社会的にも縁や絆を重んじた葬儀といえるのではないでしょうか。
一般的に会葬予定者が300名以下の規模の葬儀を一般葬と呼びます。

一般葬の場合、ご家族の意向に添って故人を見送るのにも立派な葬儀を執り行うものです。そのため、葬儀費用にも会葬者の予定人数やお出しする料理の内容によって変わってきます。一般的な相場は、70万円から200万円が目安のようです。ただし、内容によってはこれ以上の費用がかかる場合もります。

宗教儀礼を中心とした葬儀

日本の葬儀はほとんどが仏式で行なわれています。
先祖代々の形式を重んじる風習が残っているためです。
代々受け継いだ宗教に添って一定の儀式で行なう葬儀や、特定の宗教に属してはいないが、何らかの形式に添って行なう葬儀など、宗教儀礼には一般の葬儀とは違った葬儀形式があります。
生前お世話になった人達に参列していただく形や、宗教儀礼に則ってしっかりお別れをする形などがあります。
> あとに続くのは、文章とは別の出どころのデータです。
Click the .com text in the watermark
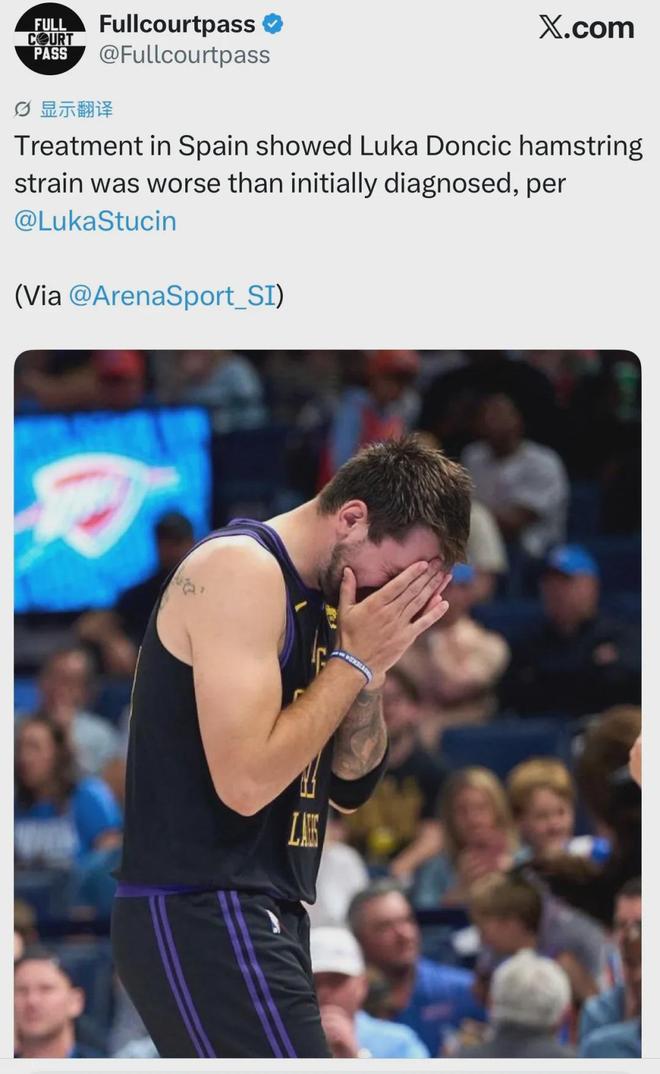Image resolution: width=660 pixels, height=1074 pixels. (600, 28)
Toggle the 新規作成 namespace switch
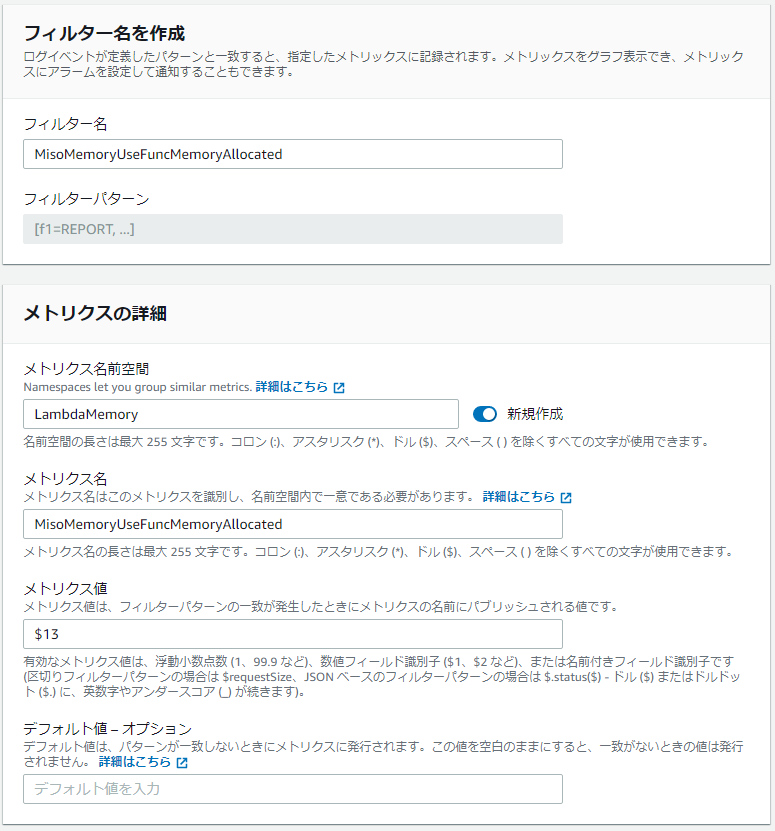 point(485,414)
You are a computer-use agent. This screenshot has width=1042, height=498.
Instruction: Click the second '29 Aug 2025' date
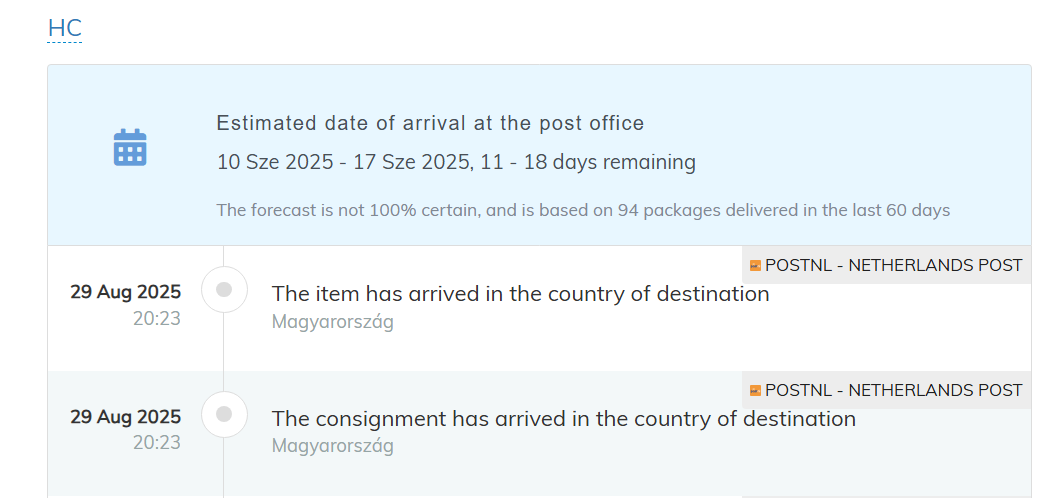pos(126,417)
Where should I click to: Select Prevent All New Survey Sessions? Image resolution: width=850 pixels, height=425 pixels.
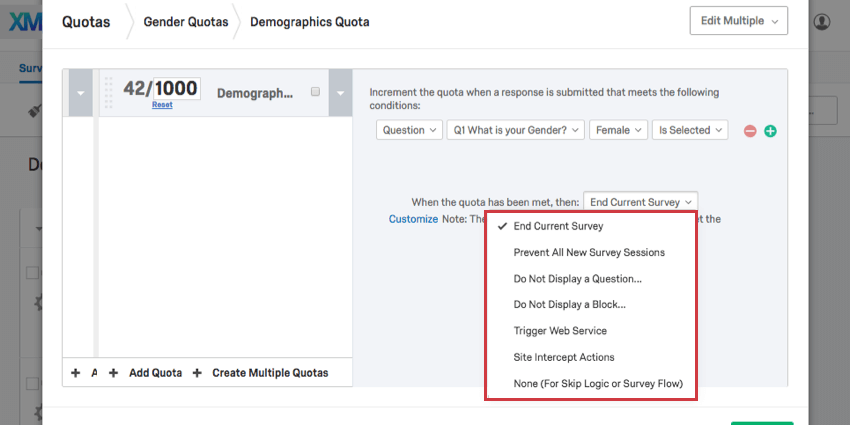pyautogui.click(x=589, y=252)
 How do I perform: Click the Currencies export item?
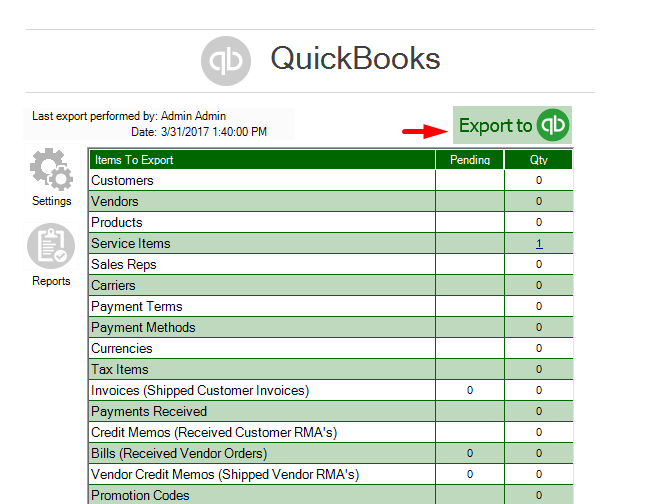(x=122, y=349)
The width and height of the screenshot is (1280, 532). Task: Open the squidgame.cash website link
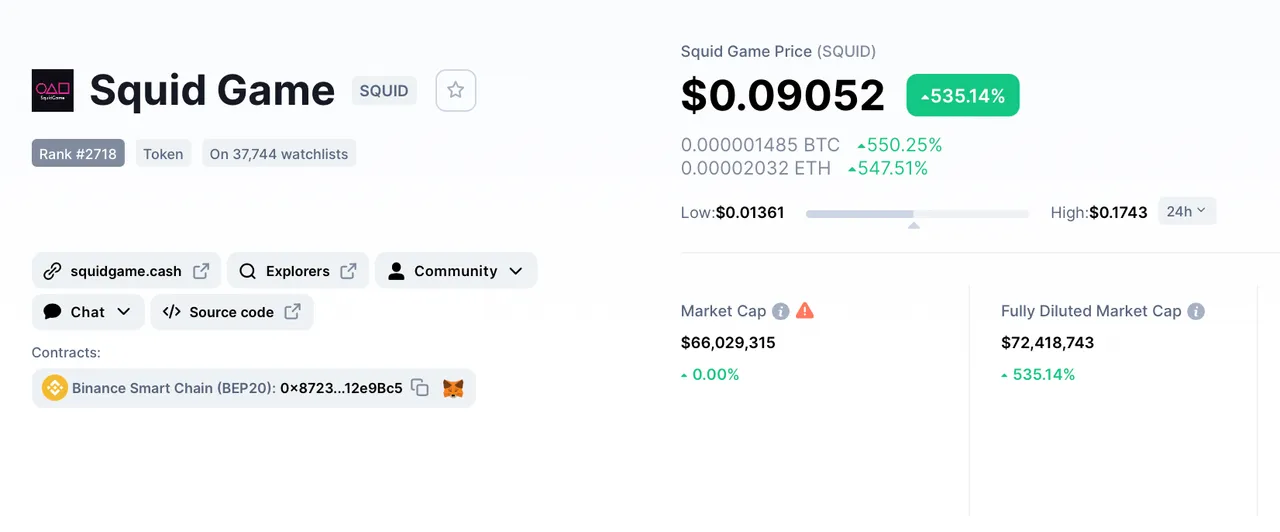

葬儀費用は内容によって違ってきますが、参列者の人数・葬儀の場所・宗教などご家族の事情によって費用も様々です。
また、宗教儀礼の場合、地域によって葬儀費用にも差がでます。

宗教儀礼には他に神式葬やキリスト教式葬があります。
神式葬は神社の神官が執り行いますが、一般に神社では葬儀を行なわないので、自宅か斎場で行ないます。
キリスト教式葬は、教会の神父や牧師が執り行ないます。
葬儀の場所は教会や斎場で行ないます。

会社への貢献や功績を讃える社葬

故人が築き上げてきた社会的地位と功績を讃え、企業が中心として行なう葬儀です。
故人への感謝と哀悼の意を込めて送り出してあげるという葬儀が社葬です。
家族が中心となって行う葬儀ではありませんが、遺族へは十分に配慮しながら式が進められます。

一般の葬儀と社葬の違いは、施主です。
一般の葬儀では施主はご遺族になりますが、社葬では故人が勤めていた企業になります。
また、葬儀費用はすべて企業が負担し、葬儀が執り行なわれます。
喪主は遺族の代表者が勤めますが、施主は企業になります。

社葬は個人葬とはその目的が違います。
両方とも故人を哀悼し慰安することは同じですが、社葬は故人が企業に遺した貢献や功積を讃え、さらにその企業の体制は故人を失った後も盤石であるということを世間にアピールする意味があります。

社葬の場合、会葬者数が多く大規模な葬儀になるため葬儀費用も莫大なものになります。そのため、世間に告知したり、実行委員会の設置など、さまざまな準備や手続きを行なう必要があります。
また、葬儀の運営に際しても、会葬者への対応や配慮を滞りなく行なう必要があります。